Flequillo gráfico y más corto: más contundente, más de impacto, ideal si buscas un cambio visible sin tocar el resto del corte.
Qué pedir en la peluquería si quieres este look
Muy fácil, para replicar el peinado de Penélope Cruz conviene ser específica:
Un long bob a la altura de los hombros, con capas suaves y desfiladas (sin “escalones” marcados). Que la raya sea ligeramente lateral y secado con volumen en raíz. Fundamental a la hora de peinarlo con ondas tipo blow-dry, con puntas pulidas y movimiento. Y el flequillo largo abierto. El resultado final es un peinado fácil de identificar: ordenado, con brillo, con cuerpo y con un flequillo que aporta personalidad. No es una tendencia complicada, pero sí exige ejecución: buen corte y buen secado.

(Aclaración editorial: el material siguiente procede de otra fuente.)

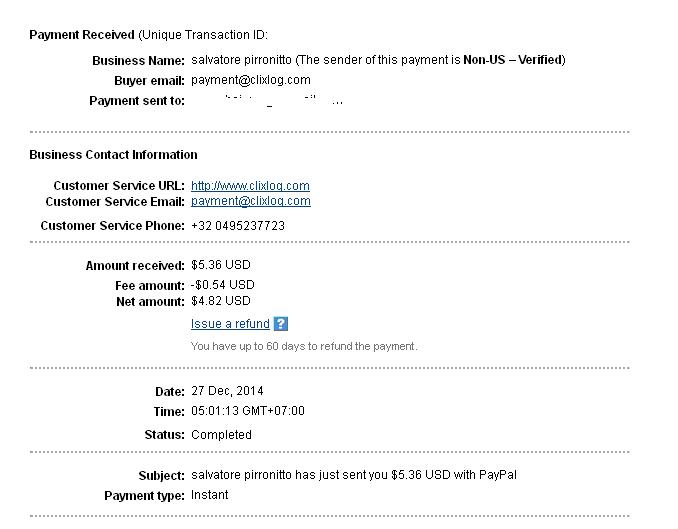Click the redacted Payment sent to value
This screenshot has width=678, height=529.
(x=268, y=101)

Y eso, justo ahora, es lo que más estamos viendo en pasarela.
Por qué vuelve el “pelo sano” como tendencia
Lo que cambia respecto a otros años es ese aspecto de señora bien. El cabello ya no se interpreta solo como un accesorio estético, sino como un indicador de bienestar: brillo, densidad, hidratación visible. Esa percepción de “pelo cuidado” se ha convertido en una prioridad, igual que una piel luminosa o un cuerpo tonificado. En una industria donde todo va rápido, el pelo pulido se lee como una declaración de posición y control.
En el desfile de Chanel lo hemos visto claro: 2026 va a ir de cabello trabajado, con estructura y brillo, pero sin rigidez. Entre los looks del front row (con Penélope Cruz como una de las mejores representantes españolas en París), se ha repetido una idea: melenas sanas, con movimiento controlado y volumen en la raíz. Un regreso a lo “bien peinado” que no tiene nada que ver con una melena acartonada, sino con una ejecución precisa.